By on April 1st, 2013 in Social Implications of Technology

A cyber attack that sabotaged Iran’s uranium enrichment program was an “act of force” and was likely illegal, according to research commissioned by NATO’s cyber warfare center. And really, it was only a matter of time before the international community came out and said this. What is particularly problematic here for the U.S. is that we’ve redefined our own grounds for war to include cyber attacks. In reality, I think the only reason U.N. hasn’t called the U.S. and Israel out for this yet is that Europe and Russia are even more concerned about a nuclear Iran than we are.

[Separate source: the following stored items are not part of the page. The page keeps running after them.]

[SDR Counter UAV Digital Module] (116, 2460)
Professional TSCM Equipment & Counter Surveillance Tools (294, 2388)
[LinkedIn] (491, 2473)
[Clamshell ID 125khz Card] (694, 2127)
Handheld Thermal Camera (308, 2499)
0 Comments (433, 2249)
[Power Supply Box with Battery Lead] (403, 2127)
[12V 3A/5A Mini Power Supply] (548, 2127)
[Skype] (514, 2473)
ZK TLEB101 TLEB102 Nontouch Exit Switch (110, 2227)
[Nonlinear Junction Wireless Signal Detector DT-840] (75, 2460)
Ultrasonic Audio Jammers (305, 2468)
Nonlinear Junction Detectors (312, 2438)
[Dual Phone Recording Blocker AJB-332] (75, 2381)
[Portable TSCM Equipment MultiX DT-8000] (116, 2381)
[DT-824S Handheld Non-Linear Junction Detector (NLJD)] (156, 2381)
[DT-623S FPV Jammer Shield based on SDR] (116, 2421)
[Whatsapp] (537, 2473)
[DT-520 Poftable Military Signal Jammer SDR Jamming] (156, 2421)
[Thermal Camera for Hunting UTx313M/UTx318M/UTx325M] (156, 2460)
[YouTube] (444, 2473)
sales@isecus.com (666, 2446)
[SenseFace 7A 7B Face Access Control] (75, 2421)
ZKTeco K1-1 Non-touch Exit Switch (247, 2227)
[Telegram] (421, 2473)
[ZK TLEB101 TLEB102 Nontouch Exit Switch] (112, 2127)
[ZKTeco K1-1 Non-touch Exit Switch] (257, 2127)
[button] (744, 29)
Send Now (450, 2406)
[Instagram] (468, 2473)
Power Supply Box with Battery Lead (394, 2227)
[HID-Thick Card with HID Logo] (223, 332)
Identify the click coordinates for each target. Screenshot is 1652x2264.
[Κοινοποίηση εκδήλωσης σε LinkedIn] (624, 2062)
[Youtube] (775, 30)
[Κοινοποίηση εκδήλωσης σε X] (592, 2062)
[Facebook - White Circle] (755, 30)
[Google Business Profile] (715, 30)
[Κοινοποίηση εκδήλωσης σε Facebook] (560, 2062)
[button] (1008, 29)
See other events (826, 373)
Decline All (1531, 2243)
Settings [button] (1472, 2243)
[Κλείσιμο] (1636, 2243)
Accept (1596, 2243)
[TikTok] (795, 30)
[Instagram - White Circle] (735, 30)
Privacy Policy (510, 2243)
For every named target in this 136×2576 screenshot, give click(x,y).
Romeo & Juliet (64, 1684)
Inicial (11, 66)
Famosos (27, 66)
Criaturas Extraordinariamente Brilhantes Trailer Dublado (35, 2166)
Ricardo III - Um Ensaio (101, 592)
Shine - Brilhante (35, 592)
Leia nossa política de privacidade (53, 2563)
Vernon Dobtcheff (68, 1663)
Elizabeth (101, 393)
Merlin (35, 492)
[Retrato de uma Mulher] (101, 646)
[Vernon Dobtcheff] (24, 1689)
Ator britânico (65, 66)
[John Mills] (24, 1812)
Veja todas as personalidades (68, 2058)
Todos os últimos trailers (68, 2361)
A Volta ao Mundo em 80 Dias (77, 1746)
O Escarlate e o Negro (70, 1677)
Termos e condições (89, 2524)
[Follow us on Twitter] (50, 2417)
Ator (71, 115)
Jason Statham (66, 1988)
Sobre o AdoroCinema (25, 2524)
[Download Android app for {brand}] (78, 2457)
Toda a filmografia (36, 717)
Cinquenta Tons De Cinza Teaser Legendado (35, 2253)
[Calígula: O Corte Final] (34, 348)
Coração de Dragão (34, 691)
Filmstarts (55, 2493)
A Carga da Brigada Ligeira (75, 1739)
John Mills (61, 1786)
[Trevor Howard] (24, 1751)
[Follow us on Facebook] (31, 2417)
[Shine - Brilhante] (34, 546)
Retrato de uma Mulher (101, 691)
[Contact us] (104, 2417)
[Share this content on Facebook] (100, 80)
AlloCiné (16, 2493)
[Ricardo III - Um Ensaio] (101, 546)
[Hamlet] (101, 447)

But I think there is a larger question here. If a virus is an act of force, if a cyber attack is an act of war, then where are the battle lines? Devastating viruses that have done billions of dollars in damages have been written by ‘lone hackers’. Scores of government agencies in every country have been hacked at one time or another. So who do we hold responsible for these attacks? That may sound like it should be an easy distinction to make, and in many western democracies it would be. But what about China? Western companies in the past couple of years have had persistent problems with Chinese hackers. A couple of these have been tracked back to the Chinese National Army, easy enough. But what about an attack by students at a University? It’s a government body. Who is responsible? What about if an attack was tracked back to a Chinese state-owned company? What if it was tracked back to a company that wasn’t state owned but where the state was a majority shareholder?
There is, of course, and upside and a downside here. The downside is obvious – another legal ground for war. But in the case of stuxnet, who knows what Israel and the U.S. would have done if a cyber attack wasn’t a viable option? I don’t know the answer, but it probably isn’t nothing. If the battle lines are moving online, perhaps the cost of war will be greater in treasure but less in blood. It’s tricky to talk of a ‘better’ war, but this doesn’t seem like it’s worse.